### EXERCISE BRIEF
Can you recast the data from the line with "The height and width of the screenshot is (543, 965)." to the line with "Click the code", both included, as a Markdown table with the columns Row and Data line, leaving out blank lines?

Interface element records
>> BEGIN

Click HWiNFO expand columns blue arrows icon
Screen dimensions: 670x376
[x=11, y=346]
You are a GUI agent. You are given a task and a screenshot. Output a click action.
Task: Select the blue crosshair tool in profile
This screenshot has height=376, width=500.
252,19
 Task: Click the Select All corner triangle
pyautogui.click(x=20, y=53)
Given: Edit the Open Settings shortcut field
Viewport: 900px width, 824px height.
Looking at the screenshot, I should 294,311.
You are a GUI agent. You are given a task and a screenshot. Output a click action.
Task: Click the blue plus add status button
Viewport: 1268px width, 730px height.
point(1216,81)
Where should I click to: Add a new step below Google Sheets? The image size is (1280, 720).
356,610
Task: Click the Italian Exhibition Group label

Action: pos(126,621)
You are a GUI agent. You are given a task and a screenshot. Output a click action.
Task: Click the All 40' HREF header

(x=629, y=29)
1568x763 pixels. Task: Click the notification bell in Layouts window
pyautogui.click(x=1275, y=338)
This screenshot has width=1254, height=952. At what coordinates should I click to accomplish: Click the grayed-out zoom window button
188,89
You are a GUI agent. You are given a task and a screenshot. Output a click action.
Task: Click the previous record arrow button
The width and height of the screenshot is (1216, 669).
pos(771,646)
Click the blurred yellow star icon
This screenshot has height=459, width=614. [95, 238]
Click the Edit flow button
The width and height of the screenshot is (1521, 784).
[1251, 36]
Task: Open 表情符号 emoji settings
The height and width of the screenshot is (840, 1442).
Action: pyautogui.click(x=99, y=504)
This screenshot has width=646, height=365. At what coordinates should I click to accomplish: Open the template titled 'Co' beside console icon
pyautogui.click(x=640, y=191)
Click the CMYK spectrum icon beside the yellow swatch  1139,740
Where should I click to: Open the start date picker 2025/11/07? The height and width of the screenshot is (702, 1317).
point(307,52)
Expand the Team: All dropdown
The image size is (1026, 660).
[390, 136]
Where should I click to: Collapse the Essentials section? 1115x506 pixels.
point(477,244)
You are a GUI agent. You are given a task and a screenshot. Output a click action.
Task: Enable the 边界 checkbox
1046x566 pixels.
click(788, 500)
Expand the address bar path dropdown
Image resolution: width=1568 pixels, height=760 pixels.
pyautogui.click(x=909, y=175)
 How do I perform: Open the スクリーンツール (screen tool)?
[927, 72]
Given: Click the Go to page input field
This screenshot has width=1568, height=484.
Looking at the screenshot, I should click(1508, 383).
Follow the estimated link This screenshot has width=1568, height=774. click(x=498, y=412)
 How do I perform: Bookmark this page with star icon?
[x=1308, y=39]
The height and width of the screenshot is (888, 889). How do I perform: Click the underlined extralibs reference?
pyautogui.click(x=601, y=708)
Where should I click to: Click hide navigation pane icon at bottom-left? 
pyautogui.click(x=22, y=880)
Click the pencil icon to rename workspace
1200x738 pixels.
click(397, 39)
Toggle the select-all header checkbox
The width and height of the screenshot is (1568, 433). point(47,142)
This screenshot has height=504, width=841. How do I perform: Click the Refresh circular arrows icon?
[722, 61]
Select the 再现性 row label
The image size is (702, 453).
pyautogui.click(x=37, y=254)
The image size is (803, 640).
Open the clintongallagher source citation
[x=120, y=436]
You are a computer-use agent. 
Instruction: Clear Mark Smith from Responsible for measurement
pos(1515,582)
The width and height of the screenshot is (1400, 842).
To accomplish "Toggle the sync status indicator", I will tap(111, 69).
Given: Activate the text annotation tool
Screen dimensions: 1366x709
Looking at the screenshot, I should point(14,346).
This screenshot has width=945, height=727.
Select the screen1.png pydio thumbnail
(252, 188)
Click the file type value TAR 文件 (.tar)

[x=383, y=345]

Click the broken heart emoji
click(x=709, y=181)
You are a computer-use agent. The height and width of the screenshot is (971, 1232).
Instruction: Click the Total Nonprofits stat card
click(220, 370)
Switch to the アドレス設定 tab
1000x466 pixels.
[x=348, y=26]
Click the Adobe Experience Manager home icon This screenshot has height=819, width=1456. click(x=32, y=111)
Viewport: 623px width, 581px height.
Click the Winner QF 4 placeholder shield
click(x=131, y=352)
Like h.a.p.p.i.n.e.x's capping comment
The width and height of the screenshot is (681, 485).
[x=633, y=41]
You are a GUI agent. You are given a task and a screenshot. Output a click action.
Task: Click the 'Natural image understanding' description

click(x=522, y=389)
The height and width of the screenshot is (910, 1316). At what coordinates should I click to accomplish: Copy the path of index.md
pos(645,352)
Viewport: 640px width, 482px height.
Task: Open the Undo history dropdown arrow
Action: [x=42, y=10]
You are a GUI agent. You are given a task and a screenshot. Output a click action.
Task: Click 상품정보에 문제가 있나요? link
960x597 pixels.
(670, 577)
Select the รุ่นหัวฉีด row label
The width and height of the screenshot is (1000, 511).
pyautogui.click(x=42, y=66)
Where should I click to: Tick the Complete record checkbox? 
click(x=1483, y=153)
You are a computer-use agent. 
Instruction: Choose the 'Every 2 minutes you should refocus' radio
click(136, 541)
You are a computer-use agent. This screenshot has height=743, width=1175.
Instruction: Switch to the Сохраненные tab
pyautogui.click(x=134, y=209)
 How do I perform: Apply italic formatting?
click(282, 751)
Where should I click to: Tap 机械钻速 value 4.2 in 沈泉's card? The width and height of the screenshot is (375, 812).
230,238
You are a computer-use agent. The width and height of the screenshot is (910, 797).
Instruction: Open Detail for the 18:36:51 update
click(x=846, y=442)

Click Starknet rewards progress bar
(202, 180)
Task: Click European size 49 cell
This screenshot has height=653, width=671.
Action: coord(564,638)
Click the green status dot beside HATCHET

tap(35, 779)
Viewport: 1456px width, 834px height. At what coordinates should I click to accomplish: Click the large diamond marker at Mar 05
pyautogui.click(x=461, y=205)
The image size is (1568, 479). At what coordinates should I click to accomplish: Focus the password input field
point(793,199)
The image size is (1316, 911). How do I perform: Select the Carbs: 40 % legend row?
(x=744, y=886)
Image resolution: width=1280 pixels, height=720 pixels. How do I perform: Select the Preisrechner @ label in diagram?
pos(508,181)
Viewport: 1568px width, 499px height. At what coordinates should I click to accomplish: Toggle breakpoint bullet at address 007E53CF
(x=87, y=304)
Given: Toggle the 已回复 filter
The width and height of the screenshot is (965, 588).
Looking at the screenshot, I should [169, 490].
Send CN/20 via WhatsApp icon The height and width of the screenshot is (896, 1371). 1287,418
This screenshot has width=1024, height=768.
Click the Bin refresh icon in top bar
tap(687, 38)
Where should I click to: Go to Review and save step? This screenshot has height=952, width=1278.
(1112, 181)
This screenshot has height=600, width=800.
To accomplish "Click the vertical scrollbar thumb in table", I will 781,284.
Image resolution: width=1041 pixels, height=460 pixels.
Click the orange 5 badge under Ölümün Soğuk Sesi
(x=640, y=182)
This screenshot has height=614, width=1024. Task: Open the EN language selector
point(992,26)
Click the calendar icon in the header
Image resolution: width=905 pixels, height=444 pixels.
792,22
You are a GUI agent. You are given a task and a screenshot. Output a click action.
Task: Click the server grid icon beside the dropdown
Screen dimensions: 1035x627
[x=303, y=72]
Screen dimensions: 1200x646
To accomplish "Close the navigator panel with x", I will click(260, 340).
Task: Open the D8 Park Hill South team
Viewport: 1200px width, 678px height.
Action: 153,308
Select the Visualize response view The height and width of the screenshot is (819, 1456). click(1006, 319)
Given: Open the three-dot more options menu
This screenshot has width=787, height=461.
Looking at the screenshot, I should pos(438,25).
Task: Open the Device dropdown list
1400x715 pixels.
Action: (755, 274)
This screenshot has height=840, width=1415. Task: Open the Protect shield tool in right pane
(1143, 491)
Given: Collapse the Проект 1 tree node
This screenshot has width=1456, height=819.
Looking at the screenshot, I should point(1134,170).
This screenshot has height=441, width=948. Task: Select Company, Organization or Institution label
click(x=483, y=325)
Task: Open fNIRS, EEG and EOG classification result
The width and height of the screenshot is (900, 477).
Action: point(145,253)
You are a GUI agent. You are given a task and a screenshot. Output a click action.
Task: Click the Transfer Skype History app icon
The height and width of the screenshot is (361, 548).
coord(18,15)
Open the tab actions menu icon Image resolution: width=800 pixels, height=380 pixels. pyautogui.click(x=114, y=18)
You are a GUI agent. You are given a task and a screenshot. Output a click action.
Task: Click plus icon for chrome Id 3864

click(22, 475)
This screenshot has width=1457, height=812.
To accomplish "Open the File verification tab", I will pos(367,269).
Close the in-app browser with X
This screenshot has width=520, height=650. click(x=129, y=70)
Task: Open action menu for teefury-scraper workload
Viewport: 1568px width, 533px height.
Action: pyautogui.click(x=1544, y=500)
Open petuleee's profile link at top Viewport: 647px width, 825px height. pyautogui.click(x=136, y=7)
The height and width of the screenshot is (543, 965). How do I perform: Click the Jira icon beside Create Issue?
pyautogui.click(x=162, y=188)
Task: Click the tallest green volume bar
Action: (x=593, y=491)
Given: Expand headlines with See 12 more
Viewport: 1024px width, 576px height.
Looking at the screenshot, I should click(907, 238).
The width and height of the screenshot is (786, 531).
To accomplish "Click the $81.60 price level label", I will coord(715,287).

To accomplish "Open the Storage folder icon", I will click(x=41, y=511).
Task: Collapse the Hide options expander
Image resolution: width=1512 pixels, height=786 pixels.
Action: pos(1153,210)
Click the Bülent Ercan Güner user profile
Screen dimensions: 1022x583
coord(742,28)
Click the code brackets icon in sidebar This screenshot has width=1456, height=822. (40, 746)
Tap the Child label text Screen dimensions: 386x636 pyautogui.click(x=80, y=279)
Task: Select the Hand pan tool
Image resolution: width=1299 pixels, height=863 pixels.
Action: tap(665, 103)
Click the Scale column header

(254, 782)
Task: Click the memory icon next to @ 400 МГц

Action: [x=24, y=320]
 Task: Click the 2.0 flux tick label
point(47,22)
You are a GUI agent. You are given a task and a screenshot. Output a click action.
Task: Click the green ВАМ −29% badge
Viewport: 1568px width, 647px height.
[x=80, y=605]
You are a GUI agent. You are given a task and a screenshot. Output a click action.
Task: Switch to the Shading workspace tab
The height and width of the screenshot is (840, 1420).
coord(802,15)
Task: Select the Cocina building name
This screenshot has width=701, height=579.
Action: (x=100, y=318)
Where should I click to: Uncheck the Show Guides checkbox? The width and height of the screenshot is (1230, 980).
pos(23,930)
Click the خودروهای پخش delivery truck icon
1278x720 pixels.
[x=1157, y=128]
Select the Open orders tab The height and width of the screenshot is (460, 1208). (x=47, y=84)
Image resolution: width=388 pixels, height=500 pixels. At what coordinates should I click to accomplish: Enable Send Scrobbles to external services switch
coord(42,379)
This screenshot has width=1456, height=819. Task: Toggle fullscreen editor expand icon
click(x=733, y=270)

>> END

### TASK RESPONSE
| Row | Data line |
|---|---|
| 1 | The height and width of the screenshot is (543, 965). How do I perform: Click the Jira icon beside Create Issue? |
| 2 | pyautogui.click(x=162, y=188) |
| 3 | Task: Click the tallest green volume bar |
| 4 | Action: (x=593, y=491) |
| 5 | Given: Expand headlines with See 12 more |
| 6 | Viewport: 1024px width, 576px height. |
| 7 | Looking at the screenshot, I should click(907, 238). |
| 8 | The width and height of the screenshot is (786, 531). |
| 9 | To accomplish "Click the $81.60 price level label", I will coord(715,287). |
| 10 | To accomplish "Open the Storage folder icon", I will click(x=41, y=511). |
| 11 | Task: Collapse the Hide options expander |
| 12 | Image resolution: width=1512 pixels, height=786 pixels. |
| 13 | Action: pos(1153,210) |
| 14 | Click the Bülent Ercan Güner user profile |
| 15 | Screen dimensions: 1022x583 |
| 16 | coord(742,28) |
| 17 | Click the code brackets icon in sidebar This screenshot has width=1456, height=822. (40, 746) |